New features of Snare Server v7.0 include:

• The base operating system has been upgraded to Ubuntu 14.04 LTS, from Ubuntu 10.04 LTS in v6. This provides significantly newer hardware support, and numerous fixes and optimisations within the base operating system.
• The Event Collection System has been through a major restructure, resulting in significant speedups, and associated jumps in events-per-second collection rates. In some cases this has introduced an improvement of up to 500%.
• The Monitor Live Data tool has been rebuilt to remove the confusion and ambiguity that existed with it in previous versions. It now monitors all incoming events, not just events on a specific port, and no longer has issues with fragmented packets and other networking challenges.
• The Snare Configuration Wizard has been updated to include the option to set the system-level Timezone. This removes the need to manually SSH into the Snare Server and run the timezone change command.
• The internal configuration database has been updated from SQLite2 to SQLite3. This introduces massive performance and stability enhancements into the configuration handling component.

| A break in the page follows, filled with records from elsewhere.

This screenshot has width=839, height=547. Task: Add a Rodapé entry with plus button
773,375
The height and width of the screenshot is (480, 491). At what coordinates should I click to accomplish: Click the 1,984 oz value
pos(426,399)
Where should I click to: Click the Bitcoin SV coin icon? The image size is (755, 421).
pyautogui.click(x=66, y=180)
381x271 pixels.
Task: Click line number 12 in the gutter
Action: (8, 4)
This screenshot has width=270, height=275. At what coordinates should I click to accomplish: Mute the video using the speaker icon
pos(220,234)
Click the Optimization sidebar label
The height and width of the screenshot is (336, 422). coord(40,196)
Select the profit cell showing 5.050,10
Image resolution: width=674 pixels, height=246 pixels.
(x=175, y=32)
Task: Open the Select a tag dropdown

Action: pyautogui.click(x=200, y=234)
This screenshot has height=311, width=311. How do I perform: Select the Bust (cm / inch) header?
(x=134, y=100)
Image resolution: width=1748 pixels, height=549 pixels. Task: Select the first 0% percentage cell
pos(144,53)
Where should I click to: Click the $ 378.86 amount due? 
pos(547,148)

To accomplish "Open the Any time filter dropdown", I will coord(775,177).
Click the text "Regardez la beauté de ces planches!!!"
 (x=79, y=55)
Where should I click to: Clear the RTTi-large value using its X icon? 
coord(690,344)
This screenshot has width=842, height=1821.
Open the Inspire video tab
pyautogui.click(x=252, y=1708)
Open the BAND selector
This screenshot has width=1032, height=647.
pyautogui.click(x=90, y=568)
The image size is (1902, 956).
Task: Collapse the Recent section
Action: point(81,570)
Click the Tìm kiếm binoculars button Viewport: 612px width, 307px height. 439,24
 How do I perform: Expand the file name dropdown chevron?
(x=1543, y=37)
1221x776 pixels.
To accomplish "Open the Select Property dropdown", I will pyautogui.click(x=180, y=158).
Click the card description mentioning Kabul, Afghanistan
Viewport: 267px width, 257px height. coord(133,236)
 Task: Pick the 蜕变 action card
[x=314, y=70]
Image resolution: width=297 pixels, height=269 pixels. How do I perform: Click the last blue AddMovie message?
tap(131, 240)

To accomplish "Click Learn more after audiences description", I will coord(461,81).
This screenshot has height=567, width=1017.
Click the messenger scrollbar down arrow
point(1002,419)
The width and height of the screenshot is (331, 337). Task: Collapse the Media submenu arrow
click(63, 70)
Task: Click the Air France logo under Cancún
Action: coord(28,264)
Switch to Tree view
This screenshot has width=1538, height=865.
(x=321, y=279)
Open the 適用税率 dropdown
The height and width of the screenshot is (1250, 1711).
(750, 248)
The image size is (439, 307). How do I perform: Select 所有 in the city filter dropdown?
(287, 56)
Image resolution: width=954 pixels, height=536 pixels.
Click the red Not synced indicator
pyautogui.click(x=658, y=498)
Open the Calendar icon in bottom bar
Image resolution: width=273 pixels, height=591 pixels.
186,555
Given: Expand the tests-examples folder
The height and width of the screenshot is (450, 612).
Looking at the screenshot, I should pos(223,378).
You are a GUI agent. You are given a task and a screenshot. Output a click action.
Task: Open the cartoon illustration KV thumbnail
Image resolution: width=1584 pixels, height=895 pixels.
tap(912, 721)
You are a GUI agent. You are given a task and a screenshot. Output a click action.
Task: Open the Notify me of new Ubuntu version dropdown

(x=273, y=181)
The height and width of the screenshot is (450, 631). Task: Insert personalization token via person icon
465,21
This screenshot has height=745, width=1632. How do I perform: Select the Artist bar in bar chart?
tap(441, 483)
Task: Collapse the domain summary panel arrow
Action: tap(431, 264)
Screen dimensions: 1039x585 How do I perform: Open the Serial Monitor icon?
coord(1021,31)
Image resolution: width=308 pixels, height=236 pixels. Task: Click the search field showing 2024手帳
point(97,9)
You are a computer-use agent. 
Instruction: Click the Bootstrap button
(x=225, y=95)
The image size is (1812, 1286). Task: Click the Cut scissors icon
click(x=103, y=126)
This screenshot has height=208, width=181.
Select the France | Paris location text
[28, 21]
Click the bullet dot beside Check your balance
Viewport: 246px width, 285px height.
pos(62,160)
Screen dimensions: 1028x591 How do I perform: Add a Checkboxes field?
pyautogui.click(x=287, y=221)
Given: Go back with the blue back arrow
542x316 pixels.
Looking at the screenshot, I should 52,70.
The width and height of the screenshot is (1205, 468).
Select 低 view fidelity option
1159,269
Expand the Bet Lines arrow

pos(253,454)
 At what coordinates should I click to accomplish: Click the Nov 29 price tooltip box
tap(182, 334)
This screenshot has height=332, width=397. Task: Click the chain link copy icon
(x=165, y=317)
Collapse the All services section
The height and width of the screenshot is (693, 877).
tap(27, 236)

• Extra statistics have been added to the System Status report, to aid in monitoring the status of the Snare Server.
• The Snare Update system has been completely rebuilt, to make the process a lot simpler and faster. Unlike the update process in the v6 release, v7 updates are completed in two steps: first the update file is verified, and after user confirmation, it is applied fully in the next step. There is no more need to click the ‘Next’ button through multiple steps. This should significantly reduce downtime during theupdate process. This new update system also includes a full update version history to keep a record of every update applied to the server.
• Upgraded the geographic IP address database to the GeoLite2 database available from MaxMind. This change brings a much greater accuracy in IP address lookups than was available in the legacy Snare Geographic IP Address Database. Upgrading to the full GeoIP2 database from MaxMind is available via a manual process in this release, with a user interface to be released in a future version.
• The current Snare Server License details have been added into a new section within the Health Checker. This should make it easier for customers to check their license details to aid in support requests and for internal tracking purposes.
• Cache selected downloadable objective clusters locally on the installed Snare Server, so that installations that do not have access to the Internet can install regulatory compliance (and related) objectives. These options have also been added into the Snare Configuration Wizard, to provide an introduction to the available options as part of the installation process.
• The Windows Users and Groups objective now imports Group information alongside Users when querying the provided Active Directory connection. This can be used in place of the Snare Agent group information import process.
• Added in new collection module to support Microsoft Exchange 2013, alongside the older Exchange formats.